For daily maximum values, Fig. 5 shows the percent of all warm season days across all 35 years that were identified as heat wave days for each variable and the three sets of intensity and duration criteria. Naturally, the number of heat wave days decreases as the intensity threshold becomes higher. Generally speaking, Fig. 5 reveals that the highest frequency of heat wave days for daily maximum values tends to occur in the southeastern and southwestern United States for all temperature variables and intensity thresholds, with a relative minimum in the north-central United States. There are, however, notable differences in the spatial distributions between the temperature variables. As one measure of these differences, pattern correlations between the percent occurrence of maximum values of Ta, Teq, and HI with T were computed and are displayed in the bottom right of each panel in Fig. 5. The pattern correlations are higher for Ta and HI than for Teq, with values typically in the range of 0.7–0.8 for the former and 0.4–0.6 for the latter.
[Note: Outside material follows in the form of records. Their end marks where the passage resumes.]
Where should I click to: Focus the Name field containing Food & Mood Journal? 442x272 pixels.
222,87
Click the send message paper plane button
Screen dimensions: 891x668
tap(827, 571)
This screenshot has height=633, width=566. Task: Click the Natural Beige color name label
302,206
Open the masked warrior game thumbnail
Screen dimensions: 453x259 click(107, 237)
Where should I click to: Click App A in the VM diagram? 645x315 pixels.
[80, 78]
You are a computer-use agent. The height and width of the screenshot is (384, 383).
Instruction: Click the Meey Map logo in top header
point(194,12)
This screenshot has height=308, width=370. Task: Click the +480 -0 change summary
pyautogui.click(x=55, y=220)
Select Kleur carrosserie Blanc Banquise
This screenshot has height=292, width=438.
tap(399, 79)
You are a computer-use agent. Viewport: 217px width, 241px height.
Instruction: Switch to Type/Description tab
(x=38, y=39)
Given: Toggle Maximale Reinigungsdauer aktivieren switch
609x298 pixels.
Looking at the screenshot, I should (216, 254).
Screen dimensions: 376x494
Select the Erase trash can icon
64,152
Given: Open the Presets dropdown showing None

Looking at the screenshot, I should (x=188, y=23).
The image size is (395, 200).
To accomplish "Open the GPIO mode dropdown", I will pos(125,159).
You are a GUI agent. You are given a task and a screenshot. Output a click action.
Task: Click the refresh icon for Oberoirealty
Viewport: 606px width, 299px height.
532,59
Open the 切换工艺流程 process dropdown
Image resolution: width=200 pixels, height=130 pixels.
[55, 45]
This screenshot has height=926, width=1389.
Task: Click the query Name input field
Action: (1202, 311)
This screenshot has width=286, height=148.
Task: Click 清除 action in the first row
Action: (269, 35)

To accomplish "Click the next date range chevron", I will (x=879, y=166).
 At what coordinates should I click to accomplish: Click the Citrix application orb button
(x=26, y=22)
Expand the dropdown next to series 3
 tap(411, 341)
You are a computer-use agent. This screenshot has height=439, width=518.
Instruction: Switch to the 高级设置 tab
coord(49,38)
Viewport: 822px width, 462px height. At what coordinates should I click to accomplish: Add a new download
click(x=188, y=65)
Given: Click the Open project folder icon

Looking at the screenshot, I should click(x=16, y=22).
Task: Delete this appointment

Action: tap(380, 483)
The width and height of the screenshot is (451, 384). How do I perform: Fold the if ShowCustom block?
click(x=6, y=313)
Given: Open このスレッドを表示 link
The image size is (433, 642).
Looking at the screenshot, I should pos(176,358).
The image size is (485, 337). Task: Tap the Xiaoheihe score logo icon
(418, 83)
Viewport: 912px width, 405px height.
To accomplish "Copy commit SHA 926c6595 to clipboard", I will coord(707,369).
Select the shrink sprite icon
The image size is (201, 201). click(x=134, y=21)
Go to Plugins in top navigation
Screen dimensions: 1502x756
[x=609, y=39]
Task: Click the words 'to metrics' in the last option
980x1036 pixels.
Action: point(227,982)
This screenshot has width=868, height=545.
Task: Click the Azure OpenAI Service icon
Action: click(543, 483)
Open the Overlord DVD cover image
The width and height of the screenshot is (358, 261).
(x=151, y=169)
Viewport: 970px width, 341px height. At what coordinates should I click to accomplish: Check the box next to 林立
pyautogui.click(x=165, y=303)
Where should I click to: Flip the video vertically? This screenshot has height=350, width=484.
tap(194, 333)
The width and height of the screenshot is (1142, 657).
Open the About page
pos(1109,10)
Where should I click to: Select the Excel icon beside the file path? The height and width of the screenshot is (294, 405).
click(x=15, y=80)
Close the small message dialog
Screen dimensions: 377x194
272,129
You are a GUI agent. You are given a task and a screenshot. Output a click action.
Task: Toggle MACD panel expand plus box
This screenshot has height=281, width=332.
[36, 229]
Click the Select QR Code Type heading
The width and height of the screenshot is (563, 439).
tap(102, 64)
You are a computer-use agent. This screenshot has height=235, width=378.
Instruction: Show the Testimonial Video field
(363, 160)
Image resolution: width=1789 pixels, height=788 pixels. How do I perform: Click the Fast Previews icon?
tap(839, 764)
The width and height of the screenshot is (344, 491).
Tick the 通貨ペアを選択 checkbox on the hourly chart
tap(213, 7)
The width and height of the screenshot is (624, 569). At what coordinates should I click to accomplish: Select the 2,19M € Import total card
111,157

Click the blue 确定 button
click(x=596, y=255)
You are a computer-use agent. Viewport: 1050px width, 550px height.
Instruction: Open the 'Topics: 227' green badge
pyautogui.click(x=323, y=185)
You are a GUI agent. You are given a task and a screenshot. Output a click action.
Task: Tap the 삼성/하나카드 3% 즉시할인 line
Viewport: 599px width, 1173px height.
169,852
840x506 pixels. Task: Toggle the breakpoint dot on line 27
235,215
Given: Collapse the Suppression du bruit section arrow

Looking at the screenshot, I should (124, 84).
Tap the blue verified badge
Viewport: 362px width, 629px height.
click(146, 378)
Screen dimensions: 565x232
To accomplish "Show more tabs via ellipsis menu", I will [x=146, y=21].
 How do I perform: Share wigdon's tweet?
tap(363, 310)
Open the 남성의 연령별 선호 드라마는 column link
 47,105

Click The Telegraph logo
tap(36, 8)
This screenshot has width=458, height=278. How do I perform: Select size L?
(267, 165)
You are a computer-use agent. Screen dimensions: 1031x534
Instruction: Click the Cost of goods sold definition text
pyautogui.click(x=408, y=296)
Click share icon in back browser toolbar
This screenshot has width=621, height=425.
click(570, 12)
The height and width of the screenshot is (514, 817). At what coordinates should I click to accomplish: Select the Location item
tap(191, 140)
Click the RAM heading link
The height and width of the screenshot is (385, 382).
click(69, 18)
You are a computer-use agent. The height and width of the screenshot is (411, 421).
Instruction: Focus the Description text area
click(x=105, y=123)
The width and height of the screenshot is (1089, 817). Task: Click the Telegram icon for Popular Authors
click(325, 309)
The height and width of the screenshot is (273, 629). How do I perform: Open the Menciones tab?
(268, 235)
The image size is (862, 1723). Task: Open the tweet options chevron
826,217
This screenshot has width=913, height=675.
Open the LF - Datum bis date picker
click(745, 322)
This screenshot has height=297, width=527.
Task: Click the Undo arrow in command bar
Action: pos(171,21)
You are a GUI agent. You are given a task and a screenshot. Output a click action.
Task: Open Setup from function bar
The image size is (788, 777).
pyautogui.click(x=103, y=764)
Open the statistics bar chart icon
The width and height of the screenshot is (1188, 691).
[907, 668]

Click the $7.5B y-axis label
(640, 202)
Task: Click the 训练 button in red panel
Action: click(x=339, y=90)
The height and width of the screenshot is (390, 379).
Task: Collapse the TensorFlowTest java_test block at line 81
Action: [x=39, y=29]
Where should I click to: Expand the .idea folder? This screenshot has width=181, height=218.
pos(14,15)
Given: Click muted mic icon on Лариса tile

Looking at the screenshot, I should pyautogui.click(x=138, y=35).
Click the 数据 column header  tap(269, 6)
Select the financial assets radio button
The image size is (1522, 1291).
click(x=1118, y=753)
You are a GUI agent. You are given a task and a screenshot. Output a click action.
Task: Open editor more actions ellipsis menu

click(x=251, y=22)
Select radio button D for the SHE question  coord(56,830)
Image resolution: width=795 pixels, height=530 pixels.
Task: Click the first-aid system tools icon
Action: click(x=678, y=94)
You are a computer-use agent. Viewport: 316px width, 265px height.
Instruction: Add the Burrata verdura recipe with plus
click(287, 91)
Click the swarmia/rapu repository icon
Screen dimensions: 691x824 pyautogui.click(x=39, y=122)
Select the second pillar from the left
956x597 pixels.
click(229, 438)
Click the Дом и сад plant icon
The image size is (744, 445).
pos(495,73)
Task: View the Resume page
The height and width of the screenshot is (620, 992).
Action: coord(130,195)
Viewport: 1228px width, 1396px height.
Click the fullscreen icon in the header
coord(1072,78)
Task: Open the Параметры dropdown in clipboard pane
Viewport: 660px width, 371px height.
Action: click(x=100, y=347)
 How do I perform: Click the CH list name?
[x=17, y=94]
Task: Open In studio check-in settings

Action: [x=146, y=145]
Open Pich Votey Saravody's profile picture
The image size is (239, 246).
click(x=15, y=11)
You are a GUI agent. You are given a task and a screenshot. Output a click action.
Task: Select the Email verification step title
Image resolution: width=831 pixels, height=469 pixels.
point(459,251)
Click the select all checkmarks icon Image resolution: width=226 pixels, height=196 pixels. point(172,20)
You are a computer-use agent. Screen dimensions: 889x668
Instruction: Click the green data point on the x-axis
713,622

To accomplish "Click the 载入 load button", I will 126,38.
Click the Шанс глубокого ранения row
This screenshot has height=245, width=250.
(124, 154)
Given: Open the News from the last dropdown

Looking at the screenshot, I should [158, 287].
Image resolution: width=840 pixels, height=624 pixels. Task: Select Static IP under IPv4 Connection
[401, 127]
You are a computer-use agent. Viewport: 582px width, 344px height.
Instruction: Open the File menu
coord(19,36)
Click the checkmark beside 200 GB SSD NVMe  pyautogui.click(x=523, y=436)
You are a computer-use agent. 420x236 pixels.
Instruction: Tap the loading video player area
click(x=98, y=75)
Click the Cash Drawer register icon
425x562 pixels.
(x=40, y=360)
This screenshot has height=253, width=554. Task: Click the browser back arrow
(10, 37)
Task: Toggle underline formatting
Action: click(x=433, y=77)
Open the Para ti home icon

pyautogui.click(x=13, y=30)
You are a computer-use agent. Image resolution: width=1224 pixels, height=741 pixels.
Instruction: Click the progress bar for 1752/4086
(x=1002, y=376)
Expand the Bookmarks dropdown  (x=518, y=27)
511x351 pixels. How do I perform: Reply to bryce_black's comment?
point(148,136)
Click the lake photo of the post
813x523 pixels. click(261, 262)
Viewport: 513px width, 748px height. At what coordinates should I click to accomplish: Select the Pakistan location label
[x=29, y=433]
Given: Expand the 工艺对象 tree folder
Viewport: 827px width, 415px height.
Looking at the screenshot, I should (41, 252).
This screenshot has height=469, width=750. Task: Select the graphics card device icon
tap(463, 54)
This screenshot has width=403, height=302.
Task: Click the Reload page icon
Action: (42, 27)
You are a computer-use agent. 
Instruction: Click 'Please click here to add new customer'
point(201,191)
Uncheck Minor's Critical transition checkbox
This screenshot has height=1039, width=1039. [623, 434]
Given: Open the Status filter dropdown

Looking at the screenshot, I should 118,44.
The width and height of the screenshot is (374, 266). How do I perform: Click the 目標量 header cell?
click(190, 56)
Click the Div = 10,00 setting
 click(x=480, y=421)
The fact that the lowest pattern correlation is with Teq is likely associated with this variable’s strong sensitivity to humidity compared with the other variables (cf. Fig. 2). All of the pattern correlations also decrease for the more intense events. This decrease may just represent the influence of sampling variations as there are, by definition, fewer intense events, which reduces the overall sample sizes being evaluated.
The results for daily minimum temperature are shown in Fig. 6. The first feature that stands out is that the overall frequency of heat wave days for daily minimum temperatures is less than that for daily maximum values across all four variables. The pattern correlations with Tmin for the variables that include moisture are also much higher than those for Tmax. The spatial distributions of heat wave frequency also show some departures from those seen for daily maximum temperatures. Heat wave frequency is still comparatively higher in the southeastern United States relative to other regions, but this regional maximum now extends northward into the Midwest. Heat wave frequency in the southwestern United States is generally lower than that seen for daily maximum temperatures. Overall, the higher frequency in the eastern United States is consistent with the observation that daily minimum temperatures across variables are more closely associated with humidity than daily maximum values (cf. Fig. 3). To synthesize the results for both daily maximum and minimum values, the country was arbitrarily divided into seven coherent U.S. geographic regions: the Northwest (NW), Southwest (SW), North Central (NC), South Central (SC), Midwest (MW), Northeast (NE), and Southeast (SE). These regions are outlined in Fig. 6l.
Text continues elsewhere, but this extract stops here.